_Questions on the material_:
a. Check whether each statement below agrees with the Metro fight article. For each, answer yes or no and quote the exact words from the article that decide it. (i) The fight began at the L'Enfant Plaza station. (ii) Three teens were charged in the incident. (iii) In June, the D.C. Council passed Wells' bill for an earlier juvenile curfew.
b. Pick up the Metro fight article after its last sentence and extend it.

_Excerpt_:
◇ ◇ ◇ ◇
The incident involved as many as 70 teens and young adults underground on Metro. The Associated Press notes that no weapons were found at the scene of the fight, which started at the Gallery Place-Chinatown station and ended at the L’Enfant Plaza station. One witness reported that one person used a “cane-like weapon” to beat someone on the ground. Three teens were charged in the incident.
The Washington Post does a good job detailing how scary the situation was for some of those caught up in the “hysteria” and “pandemonium.” At least one person thought it was a terrorist attack! “I turned the other way, and I was trampled,” 27-year-old Chris Davis tells the Post.
The violence provided another opportunity for Ward 6 Councilmember Tommy Wells to talk up his proposal for an earlier curfew. Back in June, the D.C. Council voted down Wells’ bill that would have mandated an earlier curfew for juveniles. Some councilmembers, including Ward 3’s Mary Cheh and Ward 8’s Marion Barry, said that there’s no empirical evidence that having earlier curfews actually makes a dent in juvenile crime.
At-Large D.C. Councilmember Phil Mendelson, tells the Post an earlier curfew would not have prevented Friday’s fight. So there aren’t any magic solution to curb these types of incidents, aside from more police patrols and better communication between Metropolitan Police Department officers on the streets and Metro Transit Police inside the system. (There will be some Green Line patrols by the D.C. Guardian Angels, however.)
Since 2005, Metrorail crime has increased.
◇ ◇ ◇ ◇
_Given records_:
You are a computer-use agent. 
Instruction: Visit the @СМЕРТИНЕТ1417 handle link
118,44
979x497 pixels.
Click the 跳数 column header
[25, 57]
◇ ◇ ◇ ◇
_Exercise results_:
a.
(i) No: "which started at the Gallery Place-Chinatown station and ended at the L’Enfant Plaza station"
(ii) Yes: "Three teens were charged in the incident."
(iii) No: "Back in June, the D.C. Council voted down Wells’ bill"

b.
One matter that is worth closer observation: Could the group violence on Metro be a version of the “flashmob” brawls police in Philadelphia were dealing with earlier this year? (There is some debate, however, whether Twitter, text messaging and other social networking really sparked the threatening gatherings on Philly’s South Street, which drew big national media attention at the time.)
Certainly, though, phone-savvy teens and young adults are able to exchange real-time information while they’re out and about, something they would have had difficulty doing just a few years ago. Flashmobs can also do this, and this, which is scary in its own way.
Lest anyone think this is a D.C.-specific concern, it’s important to remember that large groups of angry people can turn violent quickly. Two weekends back in Brooklyn, I stumbled upon a grizzly sidewalk murder scene where a “mob” of 20 young men, armed with crowbars and tire irons, killed one and sent another to the hospital with serious stab wounds—in the end, a far more severe incident than Friday’s Metro brawl.